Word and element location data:
[Start]

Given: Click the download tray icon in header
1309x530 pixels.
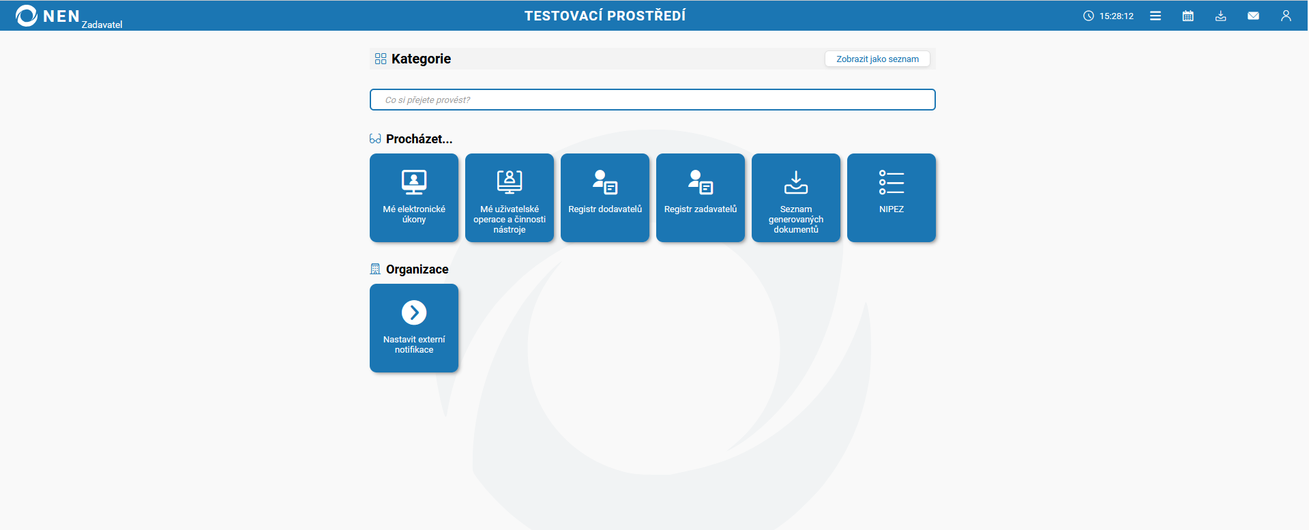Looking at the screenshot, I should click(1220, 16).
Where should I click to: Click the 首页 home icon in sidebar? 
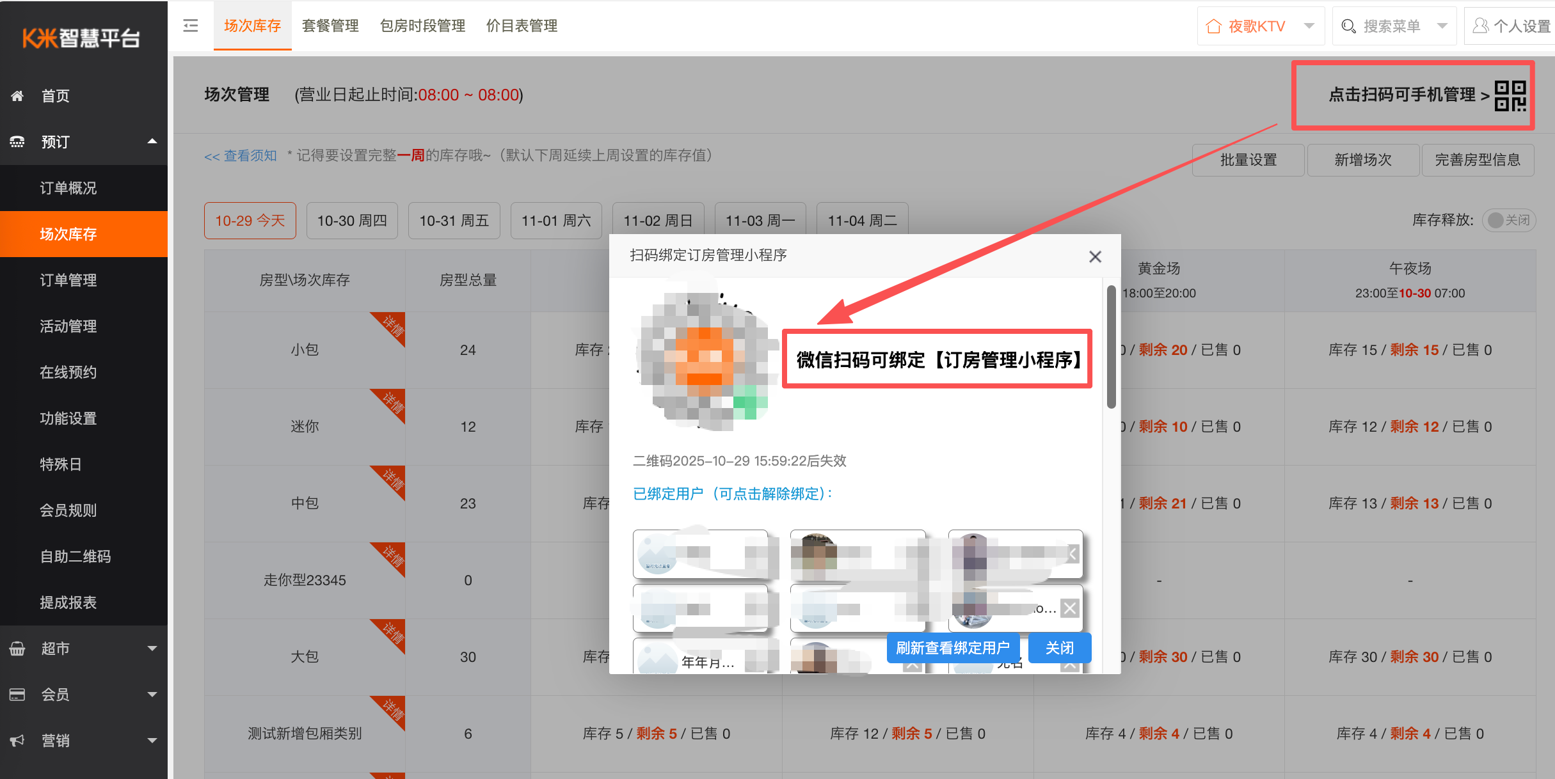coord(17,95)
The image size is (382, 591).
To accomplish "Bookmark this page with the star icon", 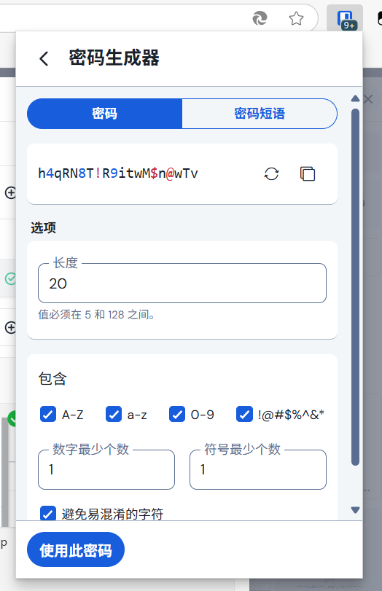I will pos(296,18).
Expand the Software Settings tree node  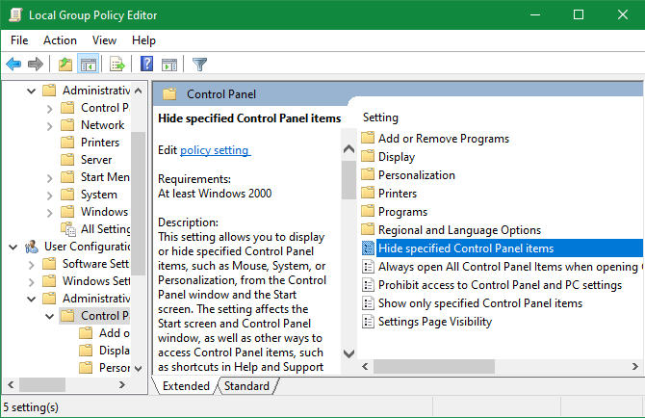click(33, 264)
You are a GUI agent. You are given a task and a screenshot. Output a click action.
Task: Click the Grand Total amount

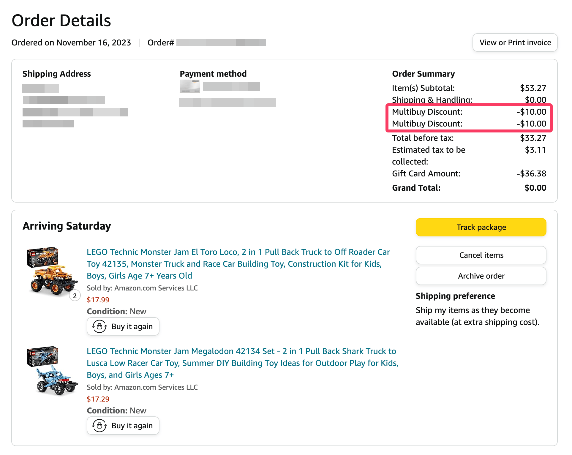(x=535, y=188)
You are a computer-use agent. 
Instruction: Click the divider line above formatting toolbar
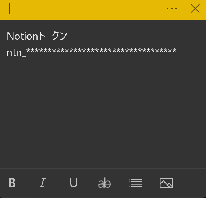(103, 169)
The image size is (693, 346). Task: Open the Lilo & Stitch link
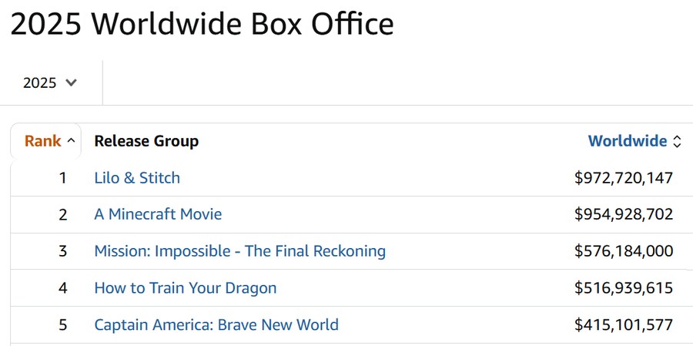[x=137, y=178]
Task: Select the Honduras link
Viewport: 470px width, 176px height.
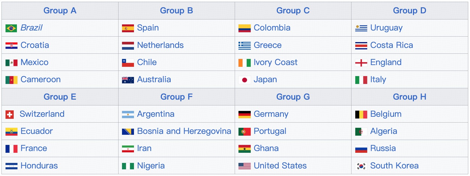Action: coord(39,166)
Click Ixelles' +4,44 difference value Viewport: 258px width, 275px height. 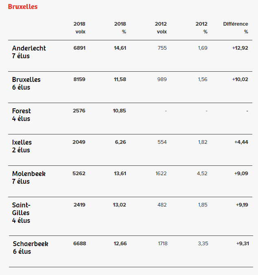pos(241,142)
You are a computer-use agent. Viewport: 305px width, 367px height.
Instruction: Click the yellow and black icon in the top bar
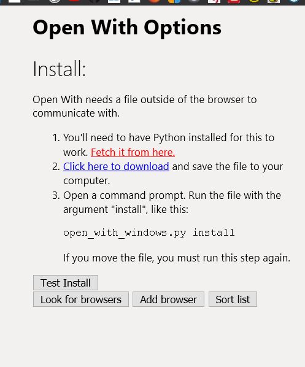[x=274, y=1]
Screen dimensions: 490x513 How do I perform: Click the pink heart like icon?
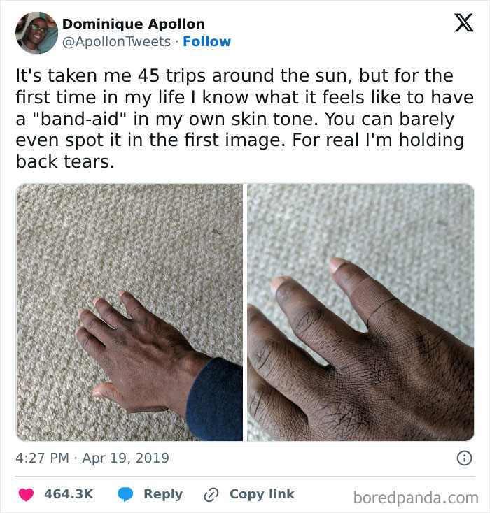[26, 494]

[End]

Edit the stretch from the line containing "Screen dimensions: 490x513" through the end of the items so that "pink" becomes "red", with everything else unchanged. Leave the pictures out of your answer.

Screen dimensions: 490x513 How do I perform: Click the red heart like icon?
[26, 494]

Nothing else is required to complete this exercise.